Directive
Please rewrite everything from the start of the rows down to the line containing "point(459,426)", replacing "screenshot" with "image" and keeping the rest unchanged. Leave the pictures out of your answer.

Materials provided

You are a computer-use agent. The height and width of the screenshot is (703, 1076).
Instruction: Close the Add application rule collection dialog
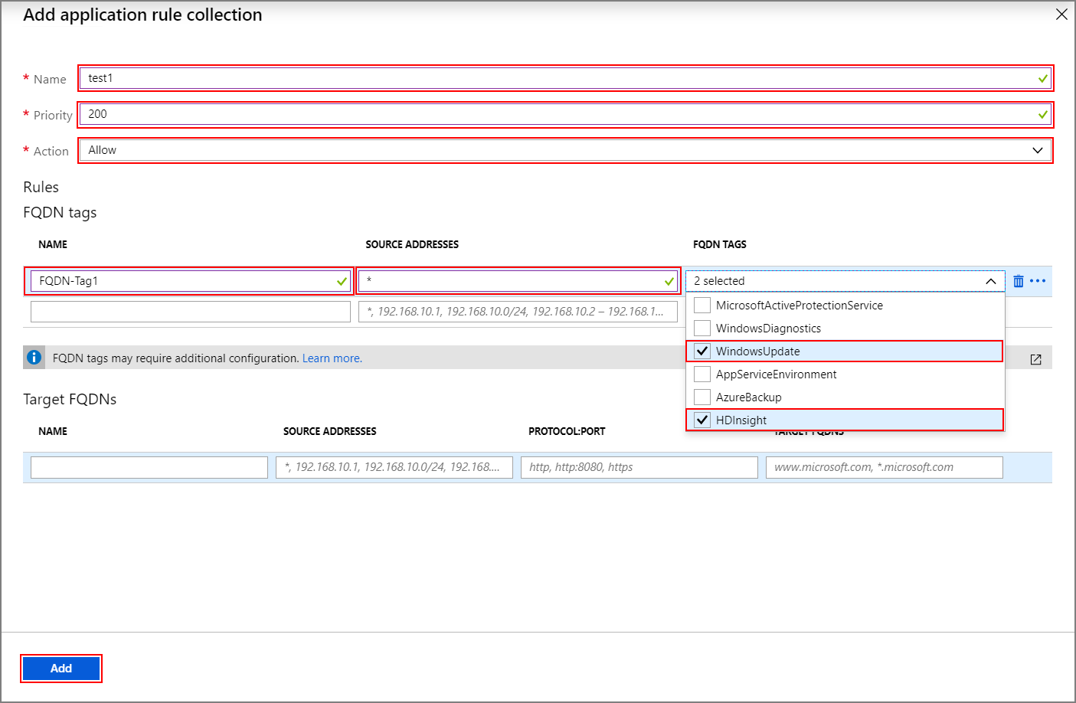1061,14
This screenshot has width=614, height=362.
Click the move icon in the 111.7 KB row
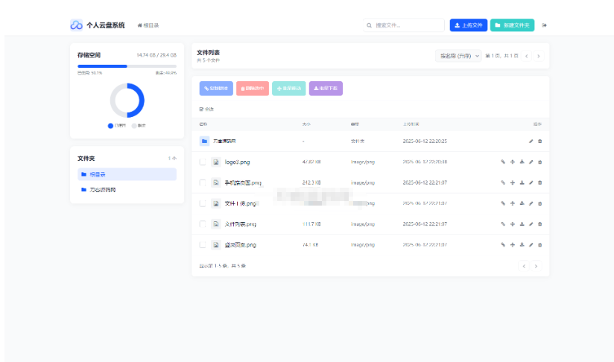[x=513, y=223]
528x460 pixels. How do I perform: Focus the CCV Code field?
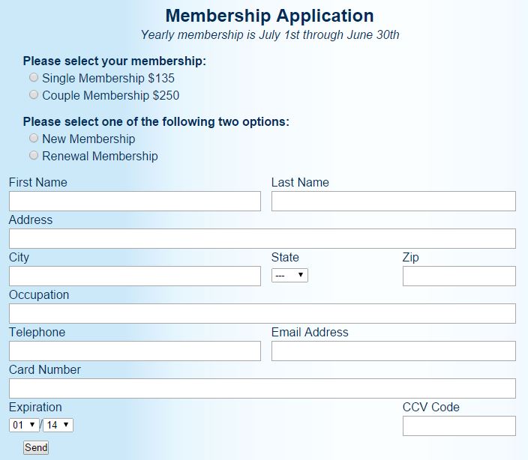point(459,426)
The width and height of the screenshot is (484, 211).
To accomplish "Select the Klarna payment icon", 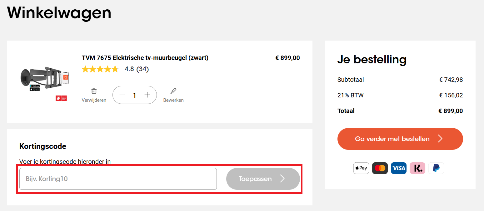I will [417, 168].
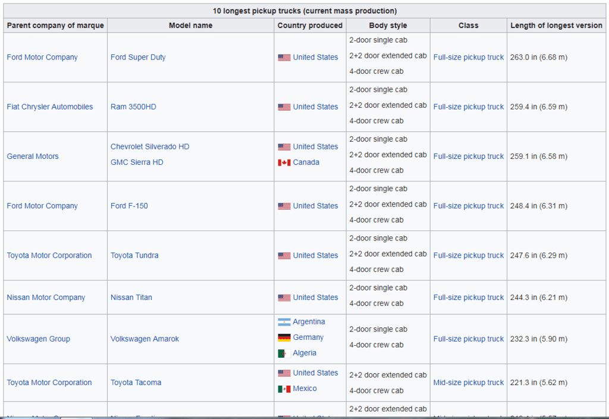Click the Nissan Motor Company link
This screenshot has height=419, width=609.
coord(46,297)
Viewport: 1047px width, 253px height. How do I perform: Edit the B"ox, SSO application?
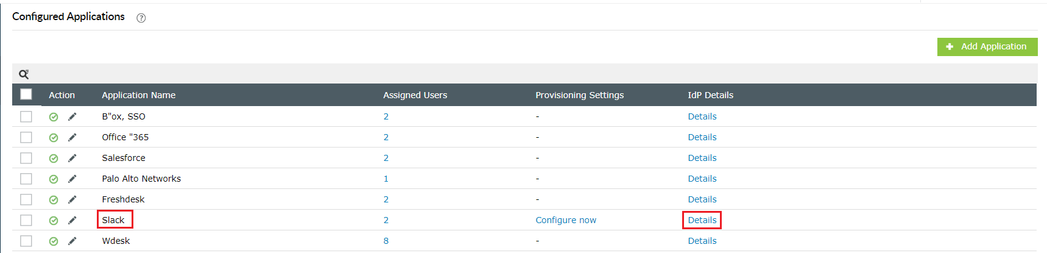(72, 116)
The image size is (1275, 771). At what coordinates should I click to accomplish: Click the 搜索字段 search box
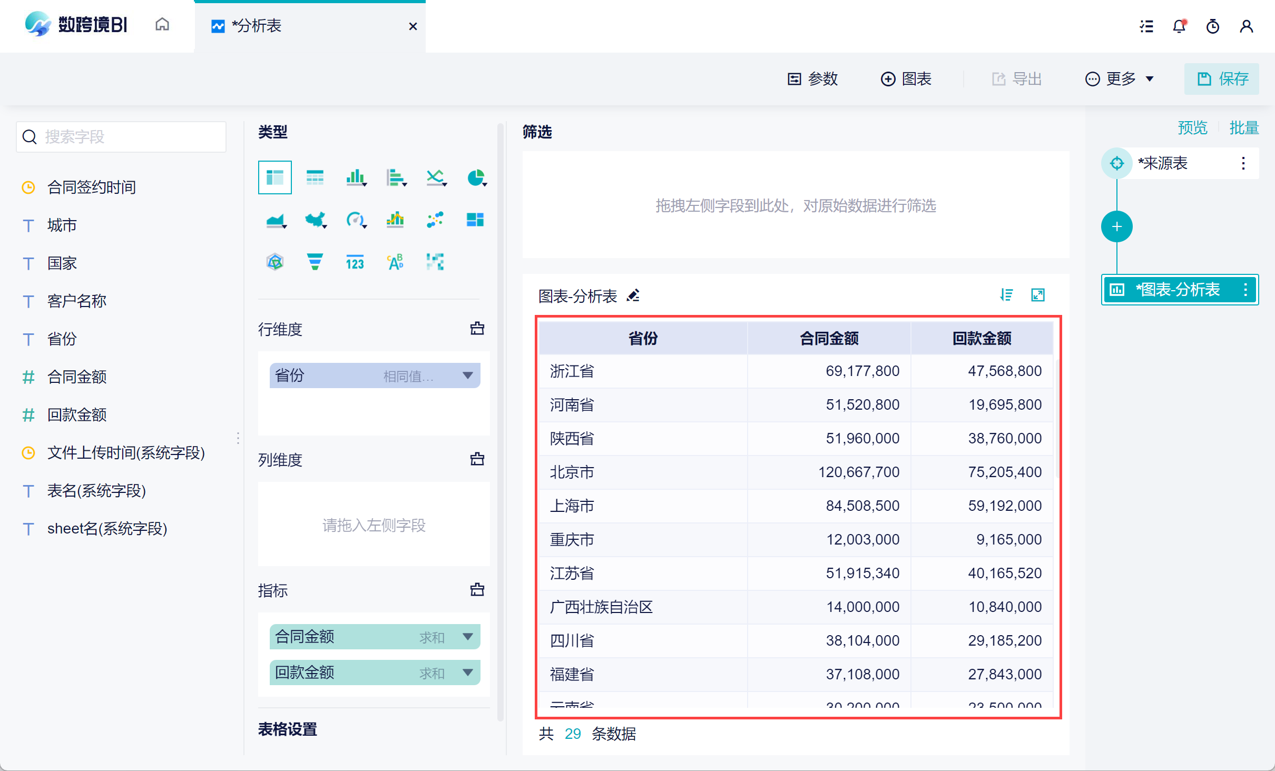(x=121, y=137)
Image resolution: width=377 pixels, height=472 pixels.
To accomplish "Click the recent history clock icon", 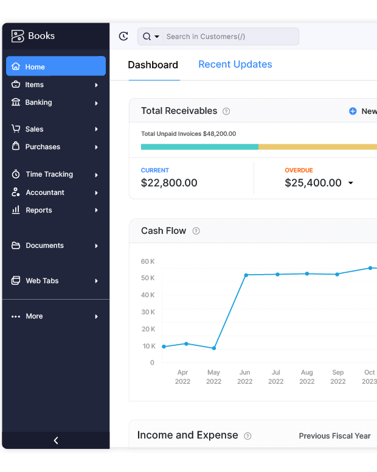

Finished answer
You are a computer-use agent. The height and width of the image is (703, 1076).
Instruction: Close the Add application rule collection dialog
1061,14
This image has width=614, height=362.
Click the move icon in the 111.7 KB row
[x=513, y=223]
528x460 pixels. How do I perform: Focus the CCV Code field?
point(459,426)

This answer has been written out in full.